## Description of the task
Copy every line of the listing below word for word.

## Records to use
--
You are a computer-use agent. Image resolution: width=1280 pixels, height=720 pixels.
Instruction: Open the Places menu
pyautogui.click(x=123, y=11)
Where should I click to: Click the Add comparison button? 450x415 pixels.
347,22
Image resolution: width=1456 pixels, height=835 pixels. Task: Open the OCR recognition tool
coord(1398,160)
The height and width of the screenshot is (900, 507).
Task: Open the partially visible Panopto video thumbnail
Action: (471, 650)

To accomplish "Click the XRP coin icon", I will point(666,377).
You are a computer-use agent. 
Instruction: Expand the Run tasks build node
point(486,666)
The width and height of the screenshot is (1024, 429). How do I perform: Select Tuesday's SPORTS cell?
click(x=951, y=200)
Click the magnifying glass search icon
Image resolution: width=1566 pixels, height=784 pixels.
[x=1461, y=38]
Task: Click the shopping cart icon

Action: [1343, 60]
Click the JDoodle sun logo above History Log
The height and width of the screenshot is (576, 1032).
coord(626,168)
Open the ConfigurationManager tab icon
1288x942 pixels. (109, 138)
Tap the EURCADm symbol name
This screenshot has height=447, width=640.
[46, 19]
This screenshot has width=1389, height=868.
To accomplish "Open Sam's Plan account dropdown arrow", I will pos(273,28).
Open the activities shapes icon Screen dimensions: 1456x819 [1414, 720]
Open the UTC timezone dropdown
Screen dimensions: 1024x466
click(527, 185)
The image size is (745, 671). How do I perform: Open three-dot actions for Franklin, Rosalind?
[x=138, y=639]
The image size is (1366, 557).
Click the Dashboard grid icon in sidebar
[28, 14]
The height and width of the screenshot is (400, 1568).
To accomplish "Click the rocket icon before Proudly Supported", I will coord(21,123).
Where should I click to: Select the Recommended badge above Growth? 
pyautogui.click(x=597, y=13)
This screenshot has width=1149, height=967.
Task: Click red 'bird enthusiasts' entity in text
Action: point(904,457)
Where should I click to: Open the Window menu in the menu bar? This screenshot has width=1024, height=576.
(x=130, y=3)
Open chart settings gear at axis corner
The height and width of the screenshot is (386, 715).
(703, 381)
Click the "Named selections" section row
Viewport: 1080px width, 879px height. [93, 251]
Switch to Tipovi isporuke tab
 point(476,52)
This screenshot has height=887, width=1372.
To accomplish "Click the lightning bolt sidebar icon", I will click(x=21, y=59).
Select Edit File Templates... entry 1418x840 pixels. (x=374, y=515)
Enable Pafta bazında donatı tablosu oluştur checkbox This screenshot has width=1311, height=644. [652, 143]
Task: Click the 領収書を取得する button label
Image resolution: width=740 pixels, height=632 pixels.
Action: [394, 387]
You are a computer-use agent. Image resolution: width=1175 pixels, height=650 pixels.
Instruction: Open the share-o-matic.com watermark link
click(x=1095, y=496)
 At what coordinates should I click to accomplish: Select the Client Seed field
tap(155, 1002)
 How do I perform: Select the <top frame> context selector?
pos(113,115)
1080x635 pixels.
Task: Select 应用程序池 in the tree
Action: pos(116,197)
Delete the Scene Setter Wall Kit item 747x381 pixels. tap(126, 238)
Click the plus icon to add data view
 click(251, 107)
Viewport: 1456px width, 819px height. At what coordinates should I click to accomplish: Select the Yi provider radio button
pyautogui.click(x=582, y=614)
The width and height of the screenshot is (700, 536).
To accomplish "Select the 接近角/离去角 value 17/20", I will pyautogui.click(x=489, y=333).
--
## The response
You are a computer-use agent. Image resolution: width=1280 pixels, height=720 pixels.
Instruction: Open the Places menu
pyautogui.click(x=123, y=11)
Where should I click to: Click the Add comparison button? 450x415 pixels.
347,22
Image resolution: width=1456 pixels, height=835 pixels. Task: Open the OCR recognition tool
coord(1398,160)
The height and width of the screenshot is (900, 507).
Task: Open the partially visible Panopto video thumbnail
Action: (471, 650)

To accomplish "Click the XRP coin icon", I will point(666,377).
You are a computer-use agent. 
Instruction: Expand the Run tasks build node
point(486,666)
The width and height of the screenshot is (1024, 429). How do I perform: Select Tuesday's SPORTS cell?
click(x=951, y=200)
Click the magnifying glass search icon
Image resolution: width=1566 pixels, height=784 pixels.
[x=1461, y=38]
Task: Click the shopping cart icon

Action: [1343, 60]
Click the JDoodle sun logo above History Log
The height and width of the screenshot is (576, 1032).
coord(626,168)
Open the ConfigurationManager tab icon
1288x942 pixels. (109, 138)
Tap the EURCADm symbol name
This screenshot has height=447, width=640.
[46, 19]
This screenshot has width=1389, height=868.
To accomplish "Open Sam's Plan account dropdown arrow", I will pos(273,28).
Open the activities shapes icon Screen dimensions: 1456x819 [1414, 720]
Open the UTC timezone dropdown
Screen dimensions: 1024x466
click(527, 185)
The image size is (745, 671). How do I perform: Open three-dot actions for Franklin, Rosalind?
[x=138, y=639]
The image size is (1366, 557).
Click the Dashboard grid icon in sidebar
[28, 14]
The height and width of the screenshot is (400, 1568).
To accomplish "Click the rocket icon before Proudly Supported", I will coord(21,123).
Where should I click to: Select the Recommended badge above Growth? 
pyautogui.click(x=597, y=13)
This screenshot has width=1149, height=967.
Task: Click red 'bird enthusiasts' entity in text
Action: point(904,457)
Where should I click to: Open the Window menu in the menu bar? This screenshot has width=1024, height=576.
(x=130, y=3)
Open chart settings gear at axis corner
The height and width of the screenshot is (386, 715).
(703, 381)
Click the "Named selections" section row
Viewport: 1080px width, 879px height. [93, 251]
Switch to Tipovi isporuke tab
 point(476,52)
This screenshot has height=887, width=1372.
To accomplish "Click the lightning bolt sidebar icon", I will click(x=21, y=59).
Select Edit File Templates... entry 1418x840 pixels. (x=374, y=515)
Enable Pafta bazında donatı tablosu oluştur checkbox This screenshot has width=1311, height=644. [652, 143]
Task: Click the 領収書を取得する button label
Image resolution: width=740 pixels, height=632 pixels.
Action: [394, 387]
You are a computer-use agent. Image resolution: width=1175 pixels, height=650 pixels.
Instruction: Open the share-o-matic.com watermark link
click(x=1095, y=496)
 At what coordinates should I click to accomplish: Select the Client Seed field
tap(155, 1002)
 How do I perform: Select the <top frame> context selector?
pos(113,115)
1080x635 pixels.
Task: Select 应用程序池 in the tree
Action: pos(116,197)
Delete the Scene Setter Wall Kit item 747x381 pixels. tap(126, 238)
Click the plus icon to add data view
 click(251, 107)
Viewport: 1456px width, 819px height. At what coordinates should I click to accomplish: Select the Yi provider radio button
pyautogui.click(x=582, y=614)
The width and height of the screenshot is (700, 536).
To accomplish "Select the 接近角/离去角 value 17/20", I will pyautogui.click(x=489, y=333).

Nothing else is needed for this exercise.